Extract:
Second, Larschan allegedly advised George Hack to replace the instant Policy with a new life insurance policy from Northwestern Mutual worth two million dollars, and to purchase a matching policy on Thomas Hack's life. This, George Hack undisputedly did. George Hack's Northwestern Policy named him the insured and Thomas Hack the owner. The matching Policy named Thomas Hack the insured and George Hack the owner. According to the Trust, the goal of these Policies was to provide the surviving brother with enough money to buy the shares of the brother who died first.

B. The Change of Ownership and Beneficiary Forms

The Ownership Form required the “Signature of Present Owner.” Here, George Hack signed his name but did not include his corporate title. See DE 32–1. In the space calling for the “Owner's Tax I.D./Soc. Sec. Number,” George Hack provided his own social security number. On the lines for telephone number and address, he listed his home phone number and his home address. Beneath this, Virginia Hack filled out the “Signature of New Owner” section. On the “Name” line, she signed her name and listed her title of Trustee.” The Beneficiary Form required the name of the insured and the name of the owner. George Hack signed as both.

Requests:
[1] According to the Trust, as the excerpt reports, what was the goal of the two Northwestern Mutual policies?
[2] Repeat the stretch of the excerpt from "Second, Larschan allegedly" through "who died first.".

Entries on finding words and elements:
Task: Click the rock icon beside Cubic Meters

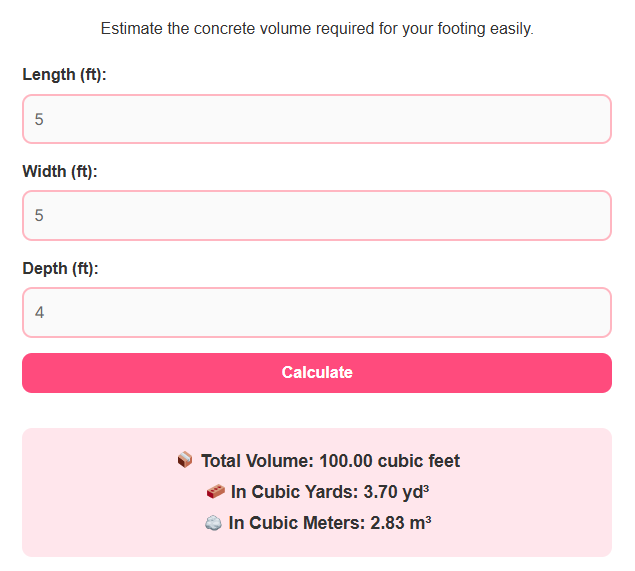Action: click(x=213, y=523)
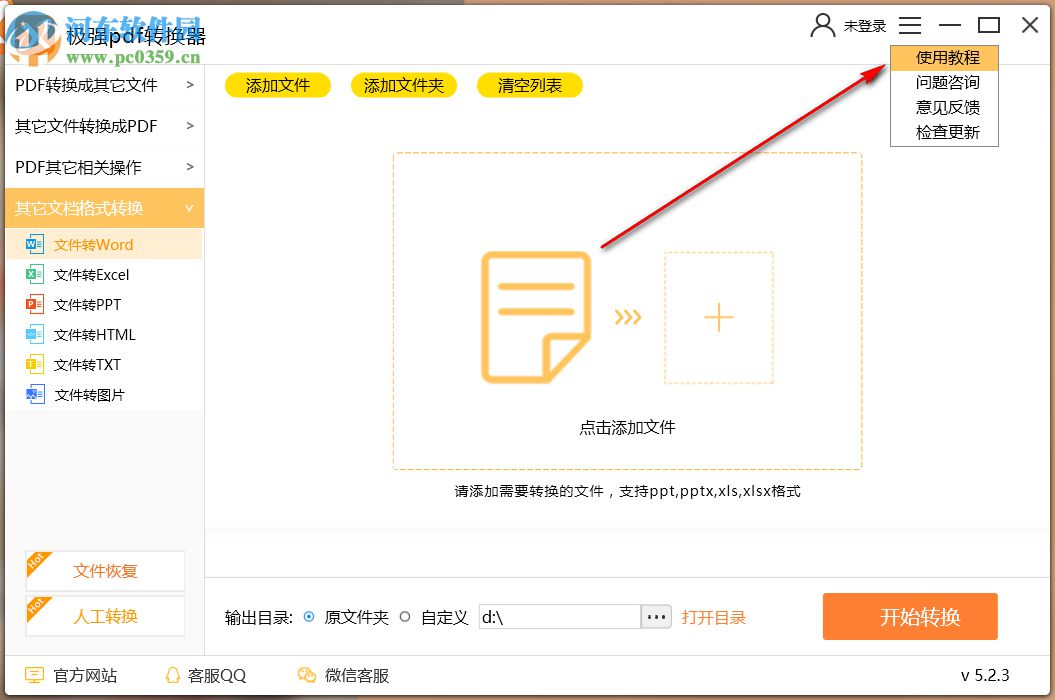Open 微信客服 via its chat icon
This screenshot has width=1055, height=700.
click(x=306, y=676)
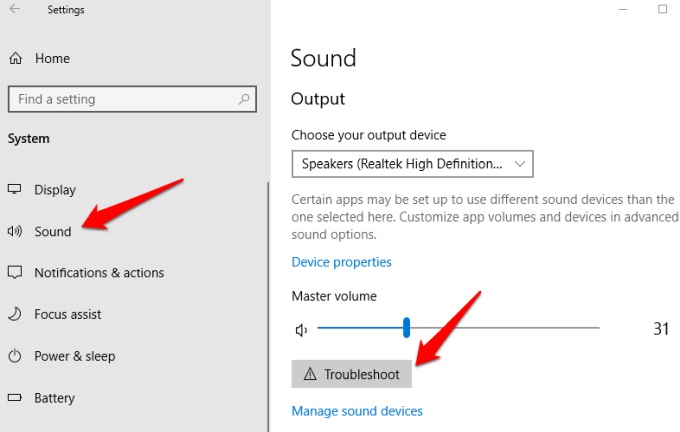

Worked answers:
[1] To provide the surviving brother with enough money to buy the shares of the brother who died first.

[2]
Second, Larschan allegedly advised George Hack to replace the instant Policy with a new life insurance policy from Northwestern Mutual worth two million dollars, and to purchase a matching policy on Thomas Hack's life. This, George Hack undisputedly did. George Hack's Northwestern Policy named him the insured and Thomas Hack the owner. The matching Policy named Thomas Hack the insured and George Hack the owner. According to the Trust, the goal of these Policies was to provide the surviving brother with enough money to buy the shares of the brother who died first.